Whereas if you just go around with your head in the clouds, almost, and you just know, you just think that's how I feel all the time. That's just who I am, then you won't do anything about it. So you have to be aware, so then you can do something.
And then when it comes to just kind of managing stress, like just personally speaking, what I do with my clients is, it's obviously all dependent on the individual. But there's a load of different practises or kind of strategies. The number one stress management tool, I advise to all clients is sleep.
And it's as simple as that. And because it Yeah, you probably knew that was coming and people that are listening probably knew that as well. And it's, I'll keep saying it to the cows come home.
It's just that's how important it is. And like besides some of the specifics I get into with like, obviously, my training and like, fixing injuries, where most people wouldn't know what I'm doing, or what I talked about, if I was talking about specific muscles, they're like, what is that? Most of the stuff I talk about is very simple.

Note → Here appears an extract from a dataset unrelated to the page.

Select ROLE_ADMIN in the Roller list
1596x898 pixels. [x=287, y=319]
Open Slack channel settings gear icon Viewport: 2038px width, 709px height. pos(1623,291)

And it's what most coaches talk about as well. It's very simple things, just that we repeat them a lot, because they're the things that work. So things like if you want to lose body, if you want to lose weight, eating a calorie deficit, if you want to gain muscle, eat enough protein and lift weights, if you want to manage your stress better, get enough sleep.
It's just one of the tools, because the flip side of that is then if you don't sleep enough, you end up becoming more stressed. And if you're stressed, you actually can find it quite hard to get to sleep. So it's a bit of a vicious cycle.
But sleep in itself, just like exercising, just like managing your stress, and maybe just like having the skills of proper nutrition and that sort of stuff, sleep is a skill. And that's something I tried to make my clients aware of and educate is that if you like you have to be good at sleeping, some people are great sleepers, we've all heard that as like, oh, they're a great sleeper, they can fall asleep in one minute. And as babies, we can sleep all the time.
As we get older, a lot of us lose that skill. And it's because we're busy doing stuff. It's like, we spend our teens up playing Xbox.
So what God knows time in the in the evening, in the night, sorry, never hit our teens and early 20s. We go out drinking and partying that sort of stuff. I'm just generally speaking.
So sleep becomes less and less of a priority. So it's very easy for people to slip out of that skill. And, but it's much easier to have that skill if it's a priority.
So that's the issue a lot of people especially in this space we're talking about is they don't have they don't place that value on sleep. And if you don't place the value in something, you don't prioritise it. So it's the same way as weight training.
If you are weight training, or if you have value on weight training, you'll do it because you're doing it because you want to be as strong as possible, you want to be able to run when you're 80, whatever it is, you prioritise that you value it. Sleep is the exact same. So yeah, if you can get your seven, eight hours sleep, that will have a massive impact on your stress levels, because you're going to wake up your mind will be clearer, you'll have more energy.
So what does that do? It with much greater vigour and you're, you're energised, you're more productive, your cognitive function is better. And that just all starts from sleep.
So I will say, sleep is like the foundation upon which everything else is built on. And if you don't have that foundation, everything else is just a little bit shaky. And it's, yeah, it's, it's as simple as that.
That's, that's, it's the bread and butter of your health.